Finite difference modelling of elastic wave propagation in the Earth’s uppermost mantle

Most models of the Earth’s upper mantle had previously assumed a homogeneous elastic structure. In contrast many seismological data sets show conclusive evidence for strong scattering. For instance scattering within the uppermost mantle is prominently documented in the so-called high-frequency teleseismic P n phase, generated by mantle velocity fluctuations. This phase, and its correspondence S n , are seen globally in data sets from active and passive seismology. We demonstrate that a wave guide, which is caused by random fluctuations of the mantle’s elastic properties can explain the main features of the teleseismic P n . We focus on the statistical properties of these fluctuations acting as scatterei.
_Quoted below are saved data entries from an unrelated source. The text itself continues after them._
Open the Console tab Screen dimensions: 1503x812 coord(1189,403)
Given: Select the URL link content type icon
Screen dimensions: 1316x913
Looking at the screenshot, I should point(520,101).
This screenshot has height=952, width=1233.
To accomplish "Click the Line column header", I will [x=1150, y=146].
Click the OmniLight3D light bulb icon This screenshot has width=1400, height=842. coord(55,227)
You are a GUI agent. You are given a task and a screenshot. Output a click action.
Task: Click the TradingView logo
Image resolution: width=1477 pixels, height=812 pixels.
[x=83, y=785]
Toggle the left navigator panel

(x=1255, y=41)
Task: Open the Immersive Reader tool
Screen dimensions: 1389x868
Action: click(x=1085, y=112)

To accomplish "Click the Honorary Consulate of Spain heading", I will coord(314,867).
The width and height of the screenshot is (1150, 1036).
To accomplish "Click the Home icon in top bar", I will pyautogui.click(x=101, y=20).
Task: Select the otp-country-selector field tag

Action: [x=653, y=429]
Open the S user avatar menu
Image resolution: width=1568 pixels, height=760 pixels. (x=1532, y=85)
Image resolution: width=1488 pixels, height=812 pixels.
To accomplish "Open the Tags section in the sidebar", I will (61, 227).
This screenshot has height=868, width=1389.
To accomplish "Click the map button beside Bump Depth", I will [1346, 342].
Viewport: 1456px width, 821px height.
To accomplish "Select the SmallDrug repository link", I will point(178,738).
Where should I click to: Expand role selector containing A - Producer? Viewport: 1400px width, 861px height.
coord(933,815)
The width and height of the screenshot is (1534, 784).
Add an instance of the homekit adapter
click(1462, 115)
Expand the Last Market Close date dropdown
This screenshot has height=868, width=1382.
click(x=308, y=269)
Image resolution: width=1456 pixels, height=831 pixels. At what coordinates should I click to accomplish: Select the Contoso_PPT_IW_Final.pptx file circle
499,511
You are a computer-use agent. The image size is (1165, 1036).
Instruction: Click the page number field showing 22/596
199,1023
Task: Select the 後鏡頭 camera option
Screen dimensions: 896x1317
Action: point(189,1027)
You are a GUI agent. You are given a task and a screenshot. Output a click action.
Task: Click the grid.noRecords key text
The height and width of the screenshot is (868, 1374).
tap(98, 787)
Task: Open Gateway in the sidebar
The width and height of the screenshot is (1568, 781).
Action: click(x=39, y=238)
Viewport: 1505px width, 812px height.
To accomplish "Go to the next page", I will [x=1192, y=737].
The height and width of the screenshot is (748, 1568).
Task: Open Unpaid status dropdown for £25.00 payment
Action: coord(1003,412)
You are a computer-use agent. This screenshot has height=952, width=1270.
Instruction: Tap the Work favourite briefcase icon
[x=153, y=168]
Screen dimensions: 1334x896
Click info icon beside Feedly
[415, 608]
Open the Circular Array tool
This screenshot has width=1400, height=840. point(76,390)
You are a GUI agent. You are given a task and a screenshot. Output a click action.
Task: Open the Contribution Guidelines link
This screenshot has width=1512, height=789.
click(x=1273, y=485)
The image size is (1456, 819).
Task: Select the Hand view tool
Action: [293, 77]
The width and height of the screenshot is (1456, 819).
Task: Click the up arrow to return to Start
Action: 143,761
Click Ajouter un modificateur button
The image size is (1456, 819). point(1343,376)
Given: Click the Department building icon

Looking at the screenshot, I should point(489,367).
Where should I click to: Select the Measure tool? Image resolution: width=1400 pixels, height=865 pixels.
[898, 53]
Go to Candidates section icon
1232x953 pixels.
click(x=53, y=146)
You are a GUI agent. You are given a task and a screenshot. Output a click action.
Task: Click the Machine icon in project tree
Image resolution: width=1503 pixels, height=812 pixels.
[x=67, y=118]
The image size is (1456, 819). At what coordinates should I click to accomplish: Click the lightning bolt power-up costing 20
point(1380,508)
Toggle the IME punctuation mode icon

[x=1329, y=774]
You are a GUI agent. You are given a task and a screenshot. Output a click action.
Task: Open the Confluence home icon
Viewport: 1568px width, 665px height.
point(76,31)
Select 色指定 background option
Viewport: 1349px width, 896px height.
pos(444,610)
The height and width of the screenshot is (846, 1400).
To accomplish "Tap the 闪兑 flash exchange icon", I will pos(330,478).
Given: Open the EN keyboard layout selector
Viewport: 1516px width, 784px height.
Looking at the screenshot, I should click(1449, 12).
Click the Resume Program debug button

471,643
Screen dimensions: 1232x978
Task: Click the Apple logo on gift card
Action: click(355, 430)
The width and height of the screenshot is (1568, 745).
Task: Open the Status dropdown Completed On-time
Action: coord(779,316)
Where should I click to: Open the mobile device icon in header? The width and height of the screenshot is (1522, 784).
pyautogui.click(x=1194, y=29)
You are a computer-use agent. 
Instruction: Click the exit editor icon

To test the hypothesis of an upper mantle scattering wave guide we calculate synthetic seismograms and compare them with observations. To compute realistic seismograms we solved the elastic wave equation numerically. Using a 2D finite difference scheme we calculate synthetic seismograms for a variety of very large models (larger than 1000 wave length). The size of the models employed and the number of time steps computed are unprecedented so far and inconceivable without modern high-performance computing. We developed and optimized an efficient code with High Performance FORTRAN (HPF) for a massive parallel computer system. We discuss the influence of the vertical and horizontal correlation length, RMS velocity fluctuations, and thickness of the heterogeneous layer on the scattering properties of the upper mantle and on the propagation mechanism of the teleseismic P n .